昨日カフェで書いて,そのあと日曜の午前中に書いたメモ

《未成熟なシンボル》では,ヒトの身体は平面化されない.モノとしてのトランプとイメージをトランプとの重なりでひとつの不可思議な平面が成立しているにも関わらず,ヒトの身体は作品に招き入れられない.それはただ単にインタラクティブでないということだけではない.

平面は身体を招き入れないという意味では,平面のままだが,平面的なモノであるトランプとプロジェクションされたトランプのイメージとの重なりによって不可思議な空間が生まれる.そこで,出来事が記号化される.空間でありながらも平面でもあるということが生まれる.

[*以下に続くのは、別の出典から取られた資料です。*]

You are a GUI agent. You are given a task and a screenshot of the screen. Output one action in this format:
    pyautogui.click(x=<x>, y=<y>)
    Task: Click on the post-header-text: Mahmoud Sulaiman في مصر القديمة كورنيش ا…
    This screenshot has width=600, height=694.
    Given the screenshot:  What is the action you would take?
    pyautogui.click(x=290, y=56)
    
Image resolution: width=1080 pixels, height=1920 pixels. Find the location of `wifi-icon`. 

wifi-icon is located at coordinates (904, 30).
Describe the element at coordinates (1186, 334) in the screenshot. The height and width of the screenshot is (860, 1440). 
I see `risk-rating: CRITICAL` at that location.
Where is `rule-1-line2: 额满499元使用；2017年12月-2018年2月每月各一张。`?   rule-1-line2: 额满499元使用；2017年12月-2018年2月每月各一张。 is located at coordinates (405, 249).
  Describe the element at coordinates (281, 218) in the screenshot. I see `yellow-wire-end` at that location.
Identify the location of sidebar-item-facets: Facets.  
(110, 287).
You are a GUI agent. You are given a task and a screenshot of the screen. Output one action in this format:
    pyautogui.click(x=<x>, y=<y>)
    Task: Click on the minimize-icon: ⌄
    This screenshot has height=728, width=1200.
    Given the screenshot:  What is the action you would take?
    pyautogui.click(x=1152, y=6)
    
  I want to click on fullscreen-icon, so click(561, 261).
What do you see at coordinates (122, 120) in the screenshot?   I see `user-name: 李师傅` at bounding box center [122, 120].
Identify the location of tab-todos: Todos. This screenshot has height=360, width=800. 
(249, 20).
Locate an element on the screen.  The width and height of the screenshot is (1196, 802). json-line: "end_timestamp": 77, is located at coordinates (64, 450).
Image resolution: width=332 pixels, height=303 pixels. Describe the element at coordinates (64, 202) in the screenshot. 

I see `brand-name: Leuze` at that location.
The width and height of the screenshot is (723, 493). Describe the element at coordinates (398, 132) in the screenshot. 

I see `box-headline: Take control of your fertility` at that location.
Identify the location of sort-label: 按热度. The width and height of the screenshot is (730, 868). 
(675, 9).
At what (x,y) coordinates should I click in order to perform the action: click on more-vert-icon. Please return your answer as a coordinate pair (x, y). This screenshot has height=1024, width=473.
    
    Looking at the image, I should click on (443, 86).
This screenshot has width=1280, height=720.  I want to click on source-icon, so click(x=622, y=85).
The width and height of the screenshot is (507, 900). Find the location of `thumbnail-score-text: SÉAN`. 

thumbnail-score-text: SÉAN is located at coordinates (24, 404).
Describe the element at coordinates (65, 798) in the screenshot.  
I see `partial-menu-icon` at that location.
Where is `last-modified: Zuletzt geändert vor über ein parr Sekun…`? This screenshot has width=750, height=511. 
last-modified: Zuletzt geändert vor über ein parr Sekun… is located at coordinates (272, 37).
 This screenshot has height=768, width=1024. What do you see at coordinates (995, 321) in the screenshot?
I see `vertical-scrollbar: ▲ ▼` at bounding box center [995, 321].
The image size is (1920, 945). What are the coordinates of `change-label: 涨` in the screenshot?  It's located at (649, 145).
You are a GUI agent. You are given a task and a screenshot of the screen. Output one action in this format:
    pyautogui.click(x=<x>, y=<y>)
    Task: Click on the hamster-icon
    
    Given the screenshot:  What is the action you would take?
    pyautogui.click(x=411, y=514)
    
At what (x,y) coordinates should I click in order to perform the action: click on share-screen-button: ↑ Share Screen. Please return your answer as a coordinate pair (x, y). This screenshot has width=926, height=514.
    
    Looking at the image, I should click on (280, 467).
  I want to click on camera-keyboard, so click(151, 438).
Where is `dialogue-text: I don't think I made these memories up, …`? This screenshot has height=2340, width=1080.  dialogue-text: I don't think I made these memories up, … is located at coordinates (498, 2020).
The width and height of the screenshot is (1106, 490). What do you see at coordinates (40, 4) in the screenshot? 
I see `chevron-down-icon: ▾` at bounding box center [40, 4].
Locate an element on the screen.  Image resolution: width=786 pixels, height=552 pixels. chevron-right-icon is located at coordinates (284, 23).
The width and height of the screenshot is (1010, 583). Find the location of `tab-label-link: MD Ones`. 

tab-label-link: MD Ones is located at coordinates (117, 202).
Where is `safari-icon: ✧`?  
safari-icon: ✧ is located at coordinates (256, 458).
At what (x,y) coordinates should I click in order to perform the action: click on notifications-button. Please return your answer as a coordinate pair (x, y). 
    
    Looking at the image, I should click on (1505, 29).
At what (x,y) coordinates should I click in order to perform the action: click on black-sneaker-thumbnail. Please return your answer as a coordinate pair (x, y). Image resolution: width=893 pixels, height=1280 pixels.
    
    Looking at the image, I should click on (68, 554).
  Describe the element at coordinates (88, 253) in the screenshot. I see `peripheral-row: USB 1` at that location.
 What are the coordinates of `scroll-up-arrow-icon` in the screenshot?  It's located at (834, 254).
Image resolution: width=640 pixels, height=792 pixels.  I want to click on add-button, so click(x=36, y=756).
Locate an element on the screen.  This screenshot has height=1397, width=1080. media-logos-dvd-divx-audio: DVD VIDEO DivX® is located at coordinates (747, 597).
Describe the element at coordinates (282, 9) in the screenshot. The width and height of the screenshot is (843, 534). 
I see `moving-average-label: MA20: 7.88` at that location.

平面的であるがゆえに立体とみなされないモノとしてのトランプ.それは単なる記号として扱われる.平面の記号にヒトがアクセスする.ヒトはモノとしてのトランプを動かすことができる.当たり前のことであるが,机の表面という平面の上で,平面的なトランプを動かすヒト.動かす瞬間にモノとしてのトランプは立体となる.手で持つことで,かすかな厚みが生じる.平面的なモノとしてのトランプは.平面と立体とのあいだを行き来している.

対して,イメージとしてテーブルの上にプロジェクションされているトランプは,常に平面的である.ヒトはこのイメージとしてのトランプにアクセスすることができない.触ることができないが,手の上に「のせる」ことはできる.触るのではなく,「密着」させること.テーブル,トランプ,ヒトの手.このトランプはあらゆるモノの表面に密着する.それは「かさなる」という言葉が単に与えられているだけで,今までの意味での密着とは異なる新しい体験である.

《未成熟なシンボル》は,インタラクティブな作品ではない.しかし,それ故に,プロジェクションの意味に意識が向けられる.モノの表面にイメージが「かさなる」こと.「かさなる」ことでイメージは単なる平面のままでありながら,立体となりそうになる.今までの感覚では「立体になり損ね続ける永遠の平面」.映画は常にそうであったが,スクリーンは手を触れてはいけないモノであるから,このことを忘れることができた.しかし,テーブルという触れられるモノの上に,トランプという手で扱うモノをプロジェクションすることで,藤幡はそこで投影されているイメージが「立体になり損ね続けている平面」であることを意識させる.しかも,このイメージはインタラクティブではない.ゆえに,操作できない.身体が平面化しない.だから,「イメージを操作してシンボルを作る」ことができない.プロジェクションされたトランプはいつまでも「未成熟なシンボル」であり続ける.

藤幡は,モノとしてのトランプとイメージとしてのトランプを並べて置くことで,ヒトの身体を作品に招き入れインタクラクションを生み出している.ここでは,イメージがモノになるのではなく,モノがイメージとして扱われる.立体的なモノを平面に投影されているイメージと等価に扱うようになる.そうするとモノとしてトランプは物理法則に基づいた動きしかできないことに気づく.イメージのトランプの動きの自由さにはかなわない.モノとしてのトランプの方がひとつの法則に縛られているということで「未成熟なシンボル」になる.

つまり,そこにあるモノとしてのトランプも,プロジェクションされたイメージとしてのトランプのどちらもが「未成熟なシンボル」ということになる.では,どちらが成熟できるか.それはコンピュータとのつながりを持つことができるイメージとしてのトランプであろう.物理法則から逃れながら,ヒトが操作できるようになることで,イメージとしてのトランプは成熟したシンボルとなる.

《未成熟なシンボル》では,ヒトの行為と出来事が平面化される.机の上の2つのトランプの「かさなり」で行為と出来事が起こる.《Beyond Pages》では立体化された「行為と出来事の地図」が,《未成熟なシンボル》では,立体化されることなく平面のまま提示される.藤幡はコンピュータを使うことなく,つまりインタラクティブな状況を作らないことで,コンピュータ内部にある「行為と出来事の地図」を提示することに成功している.インタラクティブではなくただプロジェクションされたイメージとしてのトランプは,ヒトの行為に反応しないがゆえに,ヒトの行為は立体化しない.つまり,平面と立体とのあいだでコミュニケーションが成立しないのだ.しかし,モノとしてのトランプが置かれていることで,机の上というごく薄い平面でモノとイメージとのあいだに「かさなり」が生じて,そこにコミュニケーションが成立するのだ.